**WORK REQUIRED**
Answer these questions using the code excerpt.
1. From which Redis queue does the worker take tasks?
2. To which device is the model moved?
3. What message is logged right after Django setup?

Persistent worker that processes tasks from Redis queue
"""
logger.info("Initializing worker process")
try:
# Setup Django environment
django.setup()
logger.info("Django setup completed")
# Initialize model and tokenizer
logger.info("Loading model and tokenizer...")
predict_service = PredictService()
model = predict_service.getModel()
tokenizer = predict_service.getTokenizer()
# Move model to CUDA
model.to("cuda")
logger.info("Model loaded and moved to CUDA successfully")
logger.info("Worker initialization complete - Ready to process tasks")
task_counter = 0
while True:
try:
logger.debug("Waiting for new task...")
_, task = redis_client.blpop("prediction_tasks")
task_data = json.loads(task)
task_counter += 1
logger.info(f"Starting task #{task_counter} - Session: {task_data['session_id']}")
process_prediction_stream(
task_data['message'],
task_data['session_id'],
model,
tokenizer
)

Entries from a collection
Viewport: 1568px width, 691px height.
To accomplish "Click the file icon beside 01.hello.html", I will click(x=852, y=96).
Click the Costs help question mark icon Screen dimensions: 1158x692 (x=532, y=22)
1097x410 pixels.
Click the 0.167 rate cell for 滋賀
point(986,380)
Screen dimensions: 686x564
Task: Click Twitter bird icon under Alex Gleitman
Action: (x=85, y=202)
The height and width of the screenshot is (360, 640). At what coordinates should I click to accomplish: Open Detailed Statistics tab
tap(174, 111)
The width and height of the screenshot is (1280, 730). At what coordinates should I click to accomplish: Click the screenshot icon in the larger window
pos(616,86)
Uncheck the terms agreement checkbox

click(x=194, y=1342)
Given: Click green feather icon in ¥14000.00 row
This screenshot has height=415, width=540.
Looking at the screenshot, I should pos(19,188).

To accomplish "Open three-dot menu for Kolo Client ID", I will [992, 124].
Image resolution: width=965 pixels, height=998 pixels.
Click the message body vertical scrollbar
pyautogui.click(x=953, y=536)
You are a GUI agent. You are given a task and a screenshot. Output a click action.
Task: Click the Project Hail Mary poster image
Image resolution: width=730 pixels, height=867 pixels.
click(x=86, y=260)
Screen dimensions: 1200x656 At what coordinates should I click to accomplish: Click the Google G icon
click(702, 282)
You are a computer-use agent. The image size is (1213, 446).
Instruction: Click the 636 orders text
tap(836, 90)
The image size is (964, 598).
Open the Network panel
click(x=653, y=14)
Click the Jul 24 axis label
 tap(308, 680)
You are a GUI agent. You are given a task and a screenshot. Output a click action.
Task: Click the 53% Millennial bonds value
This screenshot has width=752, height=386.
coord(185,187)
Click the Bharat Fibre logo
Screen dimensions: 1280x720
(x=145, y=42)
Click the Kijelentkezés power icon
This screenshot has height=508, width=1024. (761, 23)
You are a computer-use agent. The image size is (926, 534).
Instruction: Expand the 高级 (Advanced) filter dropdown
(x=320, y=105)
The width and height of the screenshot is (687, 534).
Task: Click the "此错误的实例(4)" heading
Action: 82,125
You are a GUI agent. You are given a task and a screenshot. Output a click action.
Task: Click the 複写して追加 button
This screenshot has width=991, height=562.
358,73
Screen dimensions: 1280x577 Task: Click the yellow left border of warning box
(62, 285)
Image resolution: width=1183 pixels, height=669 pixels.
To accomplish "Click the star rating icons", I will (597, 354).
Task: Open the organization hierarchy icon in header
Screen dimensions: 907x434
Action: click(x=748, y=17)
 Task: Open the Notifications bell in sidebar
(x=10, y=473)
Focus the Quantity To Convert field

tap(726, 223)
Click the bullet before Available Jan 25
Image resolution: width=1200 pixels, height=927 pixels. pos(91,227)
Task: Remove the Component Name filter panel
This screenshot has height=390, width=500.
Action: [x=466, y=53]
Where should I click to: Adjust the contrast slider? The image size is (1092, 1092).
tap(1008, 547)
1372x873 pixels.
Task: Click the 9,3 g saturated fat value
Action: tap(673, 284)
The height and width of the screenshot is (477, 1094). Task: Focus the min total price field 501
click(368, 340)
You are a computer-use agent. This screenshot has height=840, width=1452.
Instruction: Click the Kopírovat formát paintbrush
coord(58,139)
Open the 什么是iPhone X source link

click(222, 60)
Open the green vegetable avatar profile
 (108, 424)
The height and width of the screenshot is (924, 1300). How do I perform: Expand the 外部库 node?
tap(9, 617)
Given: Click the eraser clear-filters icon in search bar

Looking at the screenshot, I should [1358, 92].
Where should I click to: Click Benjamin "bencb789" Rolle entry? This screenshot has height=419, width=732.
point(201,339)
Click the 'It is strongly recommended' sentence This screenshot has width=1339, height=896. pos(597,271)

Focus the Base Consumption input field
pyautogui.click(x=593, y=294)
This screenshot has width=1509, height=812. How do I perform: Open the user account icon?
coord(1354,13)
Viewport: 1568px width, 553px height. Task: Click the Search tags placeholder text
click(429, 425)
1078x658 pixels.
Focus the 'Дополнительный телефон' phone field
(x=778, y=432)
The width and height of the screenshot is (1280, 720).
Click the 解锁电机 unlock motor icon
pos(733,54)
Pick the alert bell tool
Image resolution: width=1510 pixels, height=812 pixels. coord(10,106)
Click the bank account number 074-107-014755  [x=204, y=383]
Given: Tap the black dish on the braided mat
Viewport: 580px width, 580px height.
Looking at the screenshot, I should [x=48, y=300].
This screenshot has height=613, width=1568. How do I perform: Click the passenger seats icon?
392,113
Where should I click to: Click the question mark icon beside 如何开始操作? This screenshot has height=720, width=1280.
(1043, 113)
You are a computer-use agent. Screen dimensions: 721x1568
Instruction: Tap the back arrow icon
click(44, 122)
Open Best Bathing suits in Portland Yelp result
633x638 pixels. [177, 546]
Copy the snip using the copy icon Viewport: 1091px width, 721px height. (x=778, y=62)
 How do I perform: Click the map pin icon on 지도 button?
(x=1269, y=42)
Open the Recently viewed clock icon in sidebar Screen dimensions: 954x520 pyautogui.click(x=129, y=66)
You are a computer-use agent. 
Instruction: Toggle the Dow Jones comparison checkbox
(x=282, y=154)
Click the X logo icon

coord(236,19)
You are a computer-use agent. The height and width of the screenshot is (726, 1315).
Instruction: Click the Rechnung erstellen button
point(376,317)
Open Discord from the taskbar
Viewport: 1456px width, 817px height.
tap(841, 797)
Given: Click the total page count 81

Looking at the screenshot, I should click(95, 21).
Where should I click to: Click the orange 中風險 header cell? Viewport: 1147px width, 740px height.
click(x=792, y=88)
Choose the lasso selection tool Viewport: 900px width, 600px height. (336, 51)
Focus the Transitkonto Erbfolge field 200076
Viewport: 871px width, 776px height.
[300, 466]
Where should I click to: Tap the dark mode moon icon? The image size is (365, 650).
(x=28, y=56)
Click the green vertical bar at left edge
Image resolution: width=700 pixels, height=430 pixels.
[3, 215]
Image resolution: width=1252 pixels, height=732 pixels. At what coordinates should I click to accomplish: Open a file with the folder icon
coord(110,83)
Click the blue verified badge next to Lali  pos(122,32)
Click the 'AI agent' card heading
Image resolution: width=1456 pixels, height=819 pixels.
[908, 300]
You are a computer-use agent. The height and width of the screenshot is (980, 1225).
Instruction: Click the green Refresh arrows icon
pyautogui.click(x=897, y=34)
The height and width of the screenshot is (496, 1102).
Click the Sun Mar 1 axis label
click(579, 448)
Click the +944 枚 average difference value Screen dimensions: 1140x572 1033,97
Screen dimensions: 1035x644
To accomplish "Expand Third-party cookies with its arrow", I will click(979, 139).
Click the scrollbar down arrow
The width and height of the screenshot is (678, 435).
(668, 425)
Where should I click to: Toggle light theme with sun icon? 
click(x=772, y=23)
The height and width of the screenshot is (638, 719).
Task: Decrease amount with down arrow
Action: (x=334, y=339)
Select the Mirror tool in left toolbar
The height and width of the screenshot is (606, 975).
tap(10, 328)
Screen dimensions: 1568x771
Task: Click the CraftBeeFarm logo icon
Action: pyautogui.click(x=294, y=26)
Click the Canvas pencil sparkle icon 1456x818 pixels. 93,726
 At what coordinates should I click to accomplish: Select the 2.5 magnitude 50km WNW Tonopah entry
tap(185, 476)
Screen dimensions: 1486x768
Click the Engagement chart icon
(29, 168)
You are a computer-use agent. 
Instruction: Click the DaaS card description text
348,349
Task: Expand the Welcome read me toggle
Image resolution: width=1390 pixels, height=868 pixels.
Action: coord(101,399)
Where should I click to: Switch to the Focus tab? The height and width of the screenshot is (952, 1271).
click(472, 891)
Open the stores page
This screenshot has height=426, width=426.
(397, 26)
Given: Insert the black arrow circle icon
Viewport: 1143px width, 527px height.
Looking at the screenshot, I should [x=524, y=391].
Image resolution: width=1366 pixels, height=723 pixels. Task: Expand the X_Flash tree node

**COMPLETED TASK**
1. prediction_tasks
2. CUDA
3. "Django setup completed"